• [TASK]:
Search the records for the word "value". Copy every line where it appears.

• [PROVIDED DATA]:
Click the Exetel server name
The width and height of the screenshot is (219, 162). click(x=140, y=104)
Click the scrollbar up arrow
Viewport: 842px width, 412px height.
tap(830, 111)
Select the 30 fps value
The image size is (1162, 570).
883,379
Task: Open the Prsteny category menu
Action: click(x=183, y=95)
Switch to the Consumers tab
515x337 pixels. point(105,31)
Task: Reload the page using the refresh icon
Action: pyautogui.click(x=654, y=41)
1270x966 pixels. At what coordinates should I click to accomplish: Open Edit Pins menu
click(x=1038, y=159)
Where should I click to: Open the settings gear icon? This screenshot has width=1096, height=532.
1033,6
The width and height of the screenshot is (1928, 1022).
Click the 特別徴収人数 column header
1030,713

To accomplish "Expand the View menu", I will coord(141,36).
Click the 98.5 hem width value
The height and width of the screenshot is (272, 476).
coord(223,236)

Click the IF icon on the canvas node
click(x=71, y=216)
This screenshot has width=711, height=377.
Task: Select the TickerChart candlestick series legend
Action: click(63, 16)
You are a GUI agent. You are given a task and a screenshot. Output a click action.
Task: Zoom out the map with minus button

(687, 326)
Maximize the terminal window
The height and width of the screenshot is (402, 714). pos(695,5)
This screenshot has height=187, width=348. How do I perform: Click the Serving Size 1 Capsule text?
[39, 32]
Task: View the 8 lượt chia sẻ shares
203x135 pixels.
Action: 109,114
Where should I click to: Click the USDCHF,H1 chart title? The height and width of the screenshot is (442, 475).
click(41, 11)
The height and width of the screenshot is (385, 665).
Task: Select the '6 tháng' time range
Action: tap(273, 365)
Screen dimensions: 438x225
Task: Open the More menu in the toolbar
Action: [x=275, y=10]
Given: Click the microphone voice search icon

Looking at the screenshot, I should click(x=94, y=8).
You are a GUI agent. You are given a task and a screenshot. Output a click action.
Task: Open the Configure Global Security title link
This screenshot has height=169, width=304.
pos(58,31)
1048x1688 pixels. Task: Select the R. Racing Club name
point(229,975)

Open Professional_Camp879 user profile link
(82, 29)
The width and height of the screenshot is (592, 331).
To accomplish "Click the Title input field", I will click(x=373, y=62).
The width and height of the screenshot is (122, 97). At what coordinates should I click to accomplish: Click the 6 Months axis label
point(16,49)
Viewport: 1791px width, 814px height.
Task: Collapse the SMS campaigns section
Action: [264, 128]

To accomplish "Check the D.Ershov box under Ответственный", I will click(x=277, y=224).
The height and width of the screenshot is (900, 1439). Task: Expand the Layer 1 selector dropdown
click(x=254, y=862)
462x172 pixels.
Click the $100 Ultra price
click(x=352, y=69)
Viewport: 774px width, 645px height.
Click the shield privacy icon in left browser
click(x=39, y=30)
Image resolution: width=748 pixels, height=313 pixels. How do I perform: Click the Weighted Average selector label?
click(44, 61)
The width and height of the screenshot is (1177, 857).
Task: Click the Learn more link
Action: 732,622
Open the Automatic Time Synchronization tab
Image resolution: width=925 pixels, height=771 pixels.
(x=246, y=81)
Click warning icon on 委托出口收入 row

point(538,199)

• [RESULT FOR THIS TASK]:
Select the 30 fps value
Click the 98.5 hem width value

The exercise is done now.